Render the records as a Markdown table with columns "Row" and "Line", from the line containing "The width and" through the end of the records. Number the rows, skip blank lines, and leave the pictures out.
_ _ _
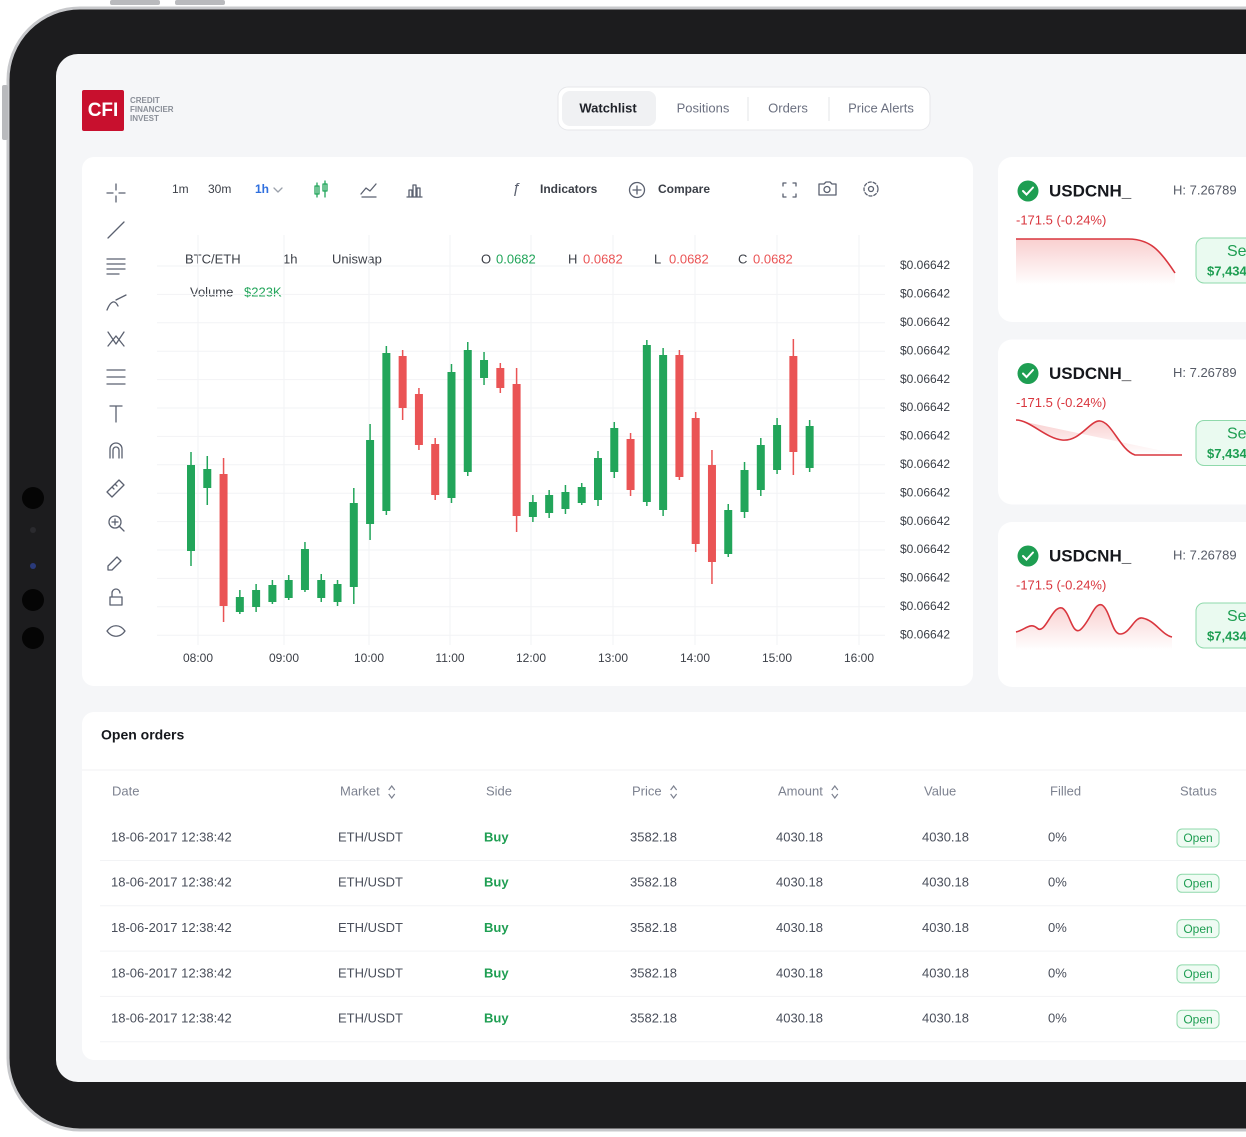  I want to click on interval: 30m, so click(220, 189).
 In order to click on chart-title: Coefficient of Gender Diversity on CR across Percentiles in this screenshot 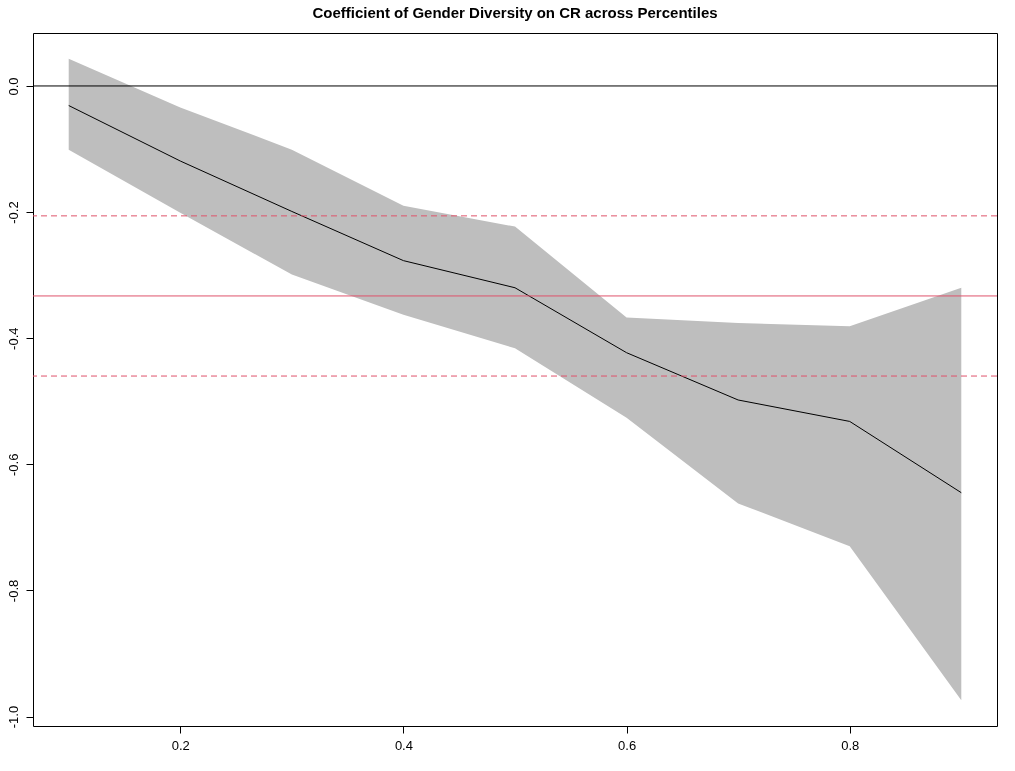, I will do `click(515, 12)`.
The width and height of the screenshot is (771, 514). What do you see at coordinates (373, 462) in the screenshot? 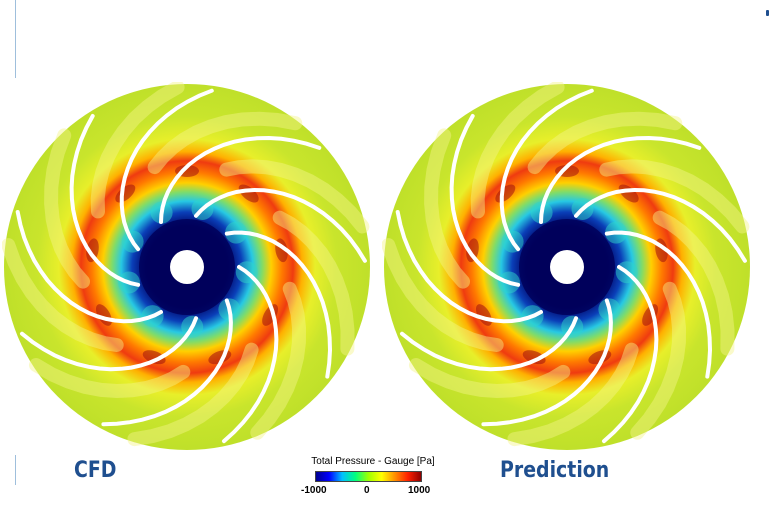
I see `legend-title: Total Pressure - Gauge [Pa]` at bounding box center [373, 462].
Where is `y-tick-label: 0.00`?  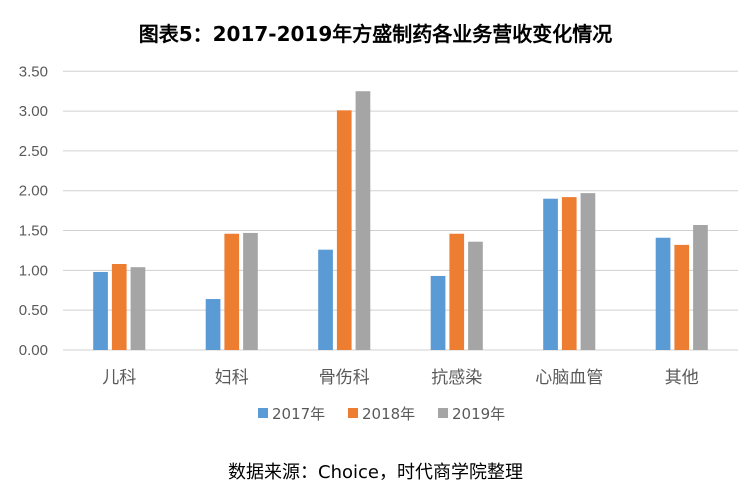
y-tick-label: 0.00 is located at coordinates (34, 350).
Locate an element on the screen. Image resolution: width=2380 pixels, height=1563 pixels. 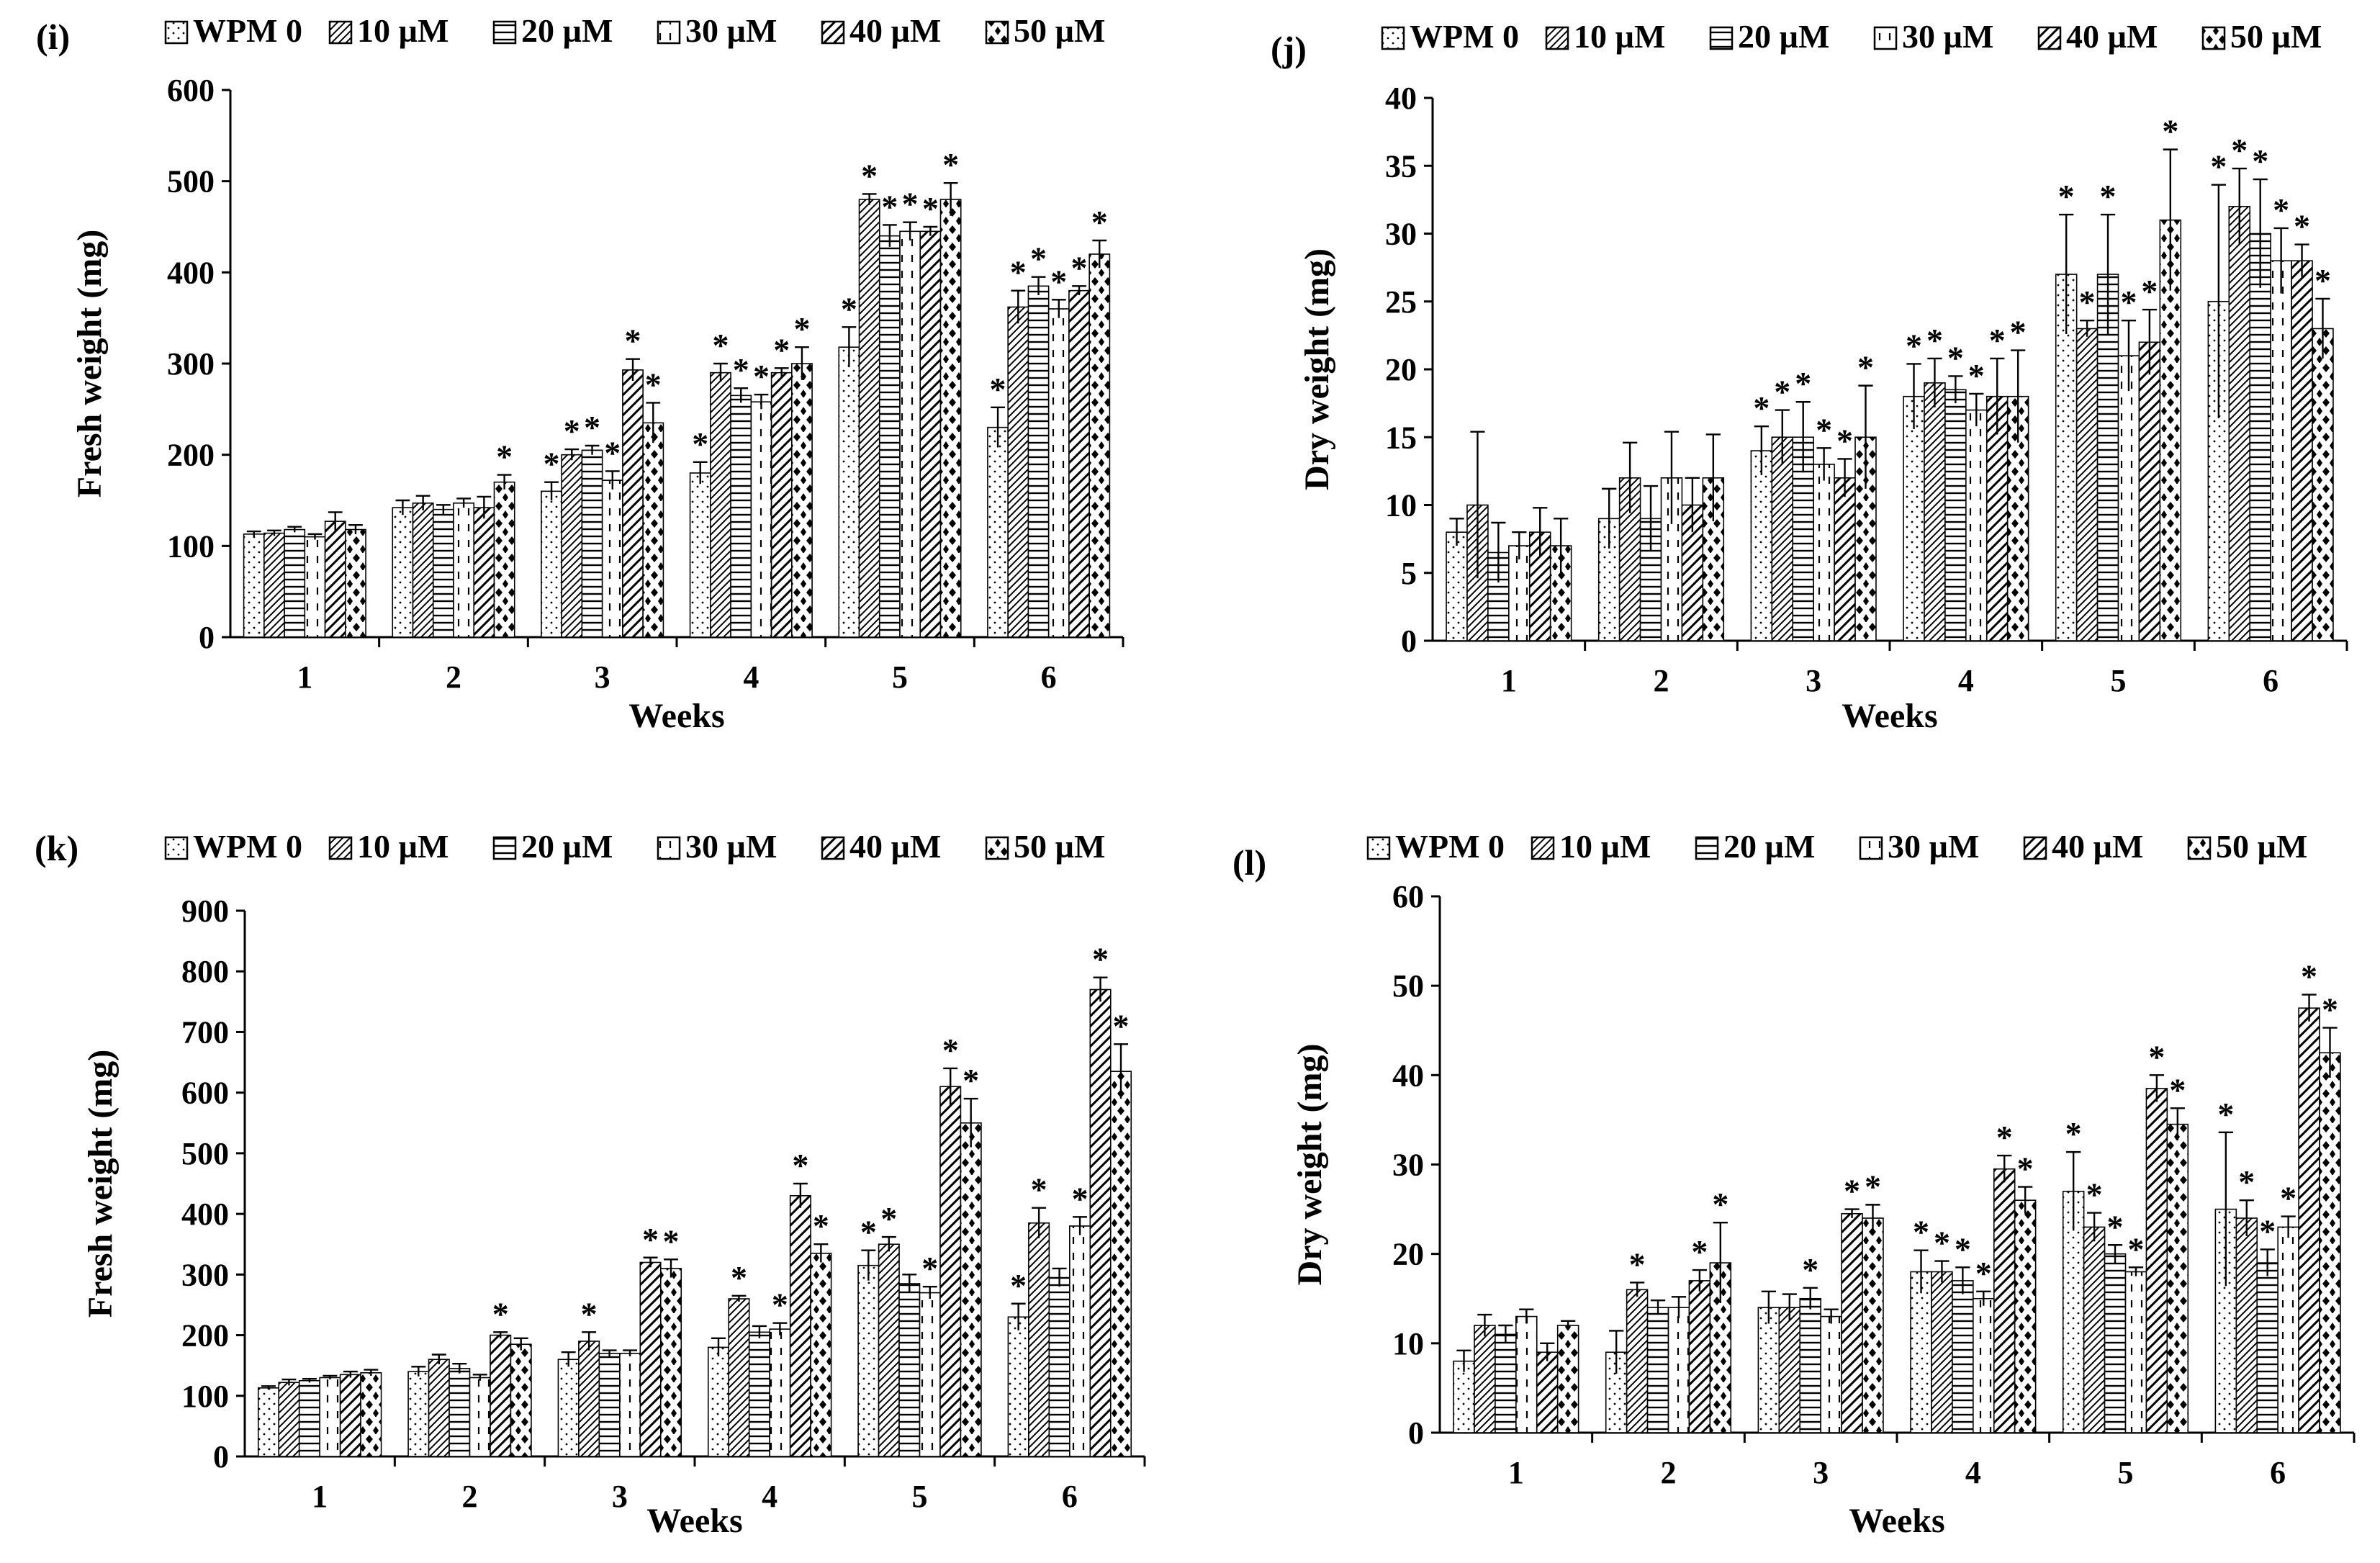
_ _ _
> Result of the task
| Row | Line |
|---|---|
| 1 | The width and height of the screenshot is (771, 514). What do you see at coordinates (373, 462) in the screenshot?  |
| 2 | I see `legend-title: Total Pressure - Gauge [Pa]` at bounding box center [373, 462]. |
| 3 | Where is `y-tick-label: 0.00`?   |
| 4 | y-tick-label: 0.00 is located at coordinates (34, 350). |
| 5 | Locate an element on the screen. Image resolution: width=2380 pixels, height=1563 pixels.  |